C'est un édifice entièrement de la seconde moitié du XIIesiècle, à nef unique avec transept et chœur, terminée par une abside circulaire. Deux absidioles ornent les bras du transept. Un clocher s'élève sur la croisée. Une sacristie a été ajoutée au chevet, côté sud, à la fin du XIXesiècle ....

La nef, primitivement recouverte en charpente, a été rénovée. Elle est à nouveau couverte d'un berceau de bois, qui a succédé aux ogives montées à la fin du XIXesiècle.
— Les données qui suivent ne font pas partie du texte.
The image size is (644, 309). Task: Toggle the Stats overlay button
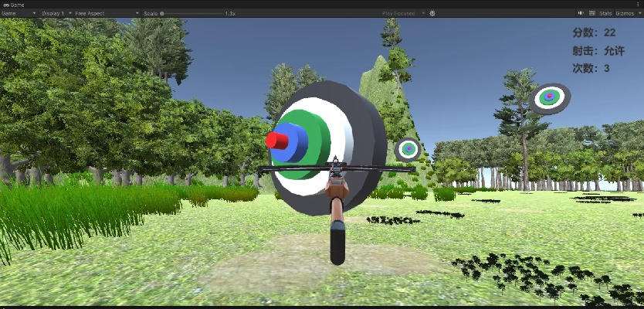coord(605,13)
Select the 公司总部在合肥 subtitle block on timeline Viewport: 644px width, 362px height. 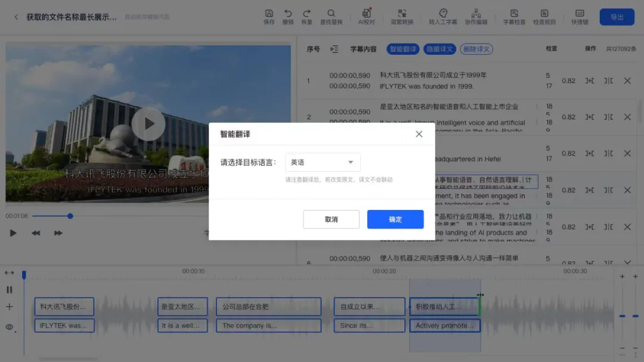(268, 307)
Le transept, sur plan carré, est voûté en arc de cloître à huit pans reposant sur trompes et supporté par quatre doubleaux retombant sur huit colonnes aux chapiteaux sculptés (feuillages, personnages). L'abside est éclairée par trois fenêtres ornées de colonnettes aux chapiteaux sculptés. Les décorations des chapiteaux ont été interprétées comme représentant les sept pêchés capitaux. »

Effectuons d'abord une petite mise au point sur le texte précédent. Il indique que l'abbaye a été incendiée en 1171. C'est probablement la vérité. La précision de la date (1171) permet de penser qu'elle se réfère à un texte écrit faisant allusion à cet incendie. Cependant, il est possible que le document en question soit de beaucoup postérieur à l'événement et donc entaché d'erreurs. Mais surtout, il faut comprendre qu'un incendie, aussi grave soit-il, n'est pas forcément destructeur de tout un bâtiment. Qui plus est de plusieurs bâtiments. Ce qui peut être le cas d'un prieuré ( église + logis du prieur et d'éventuels desservants).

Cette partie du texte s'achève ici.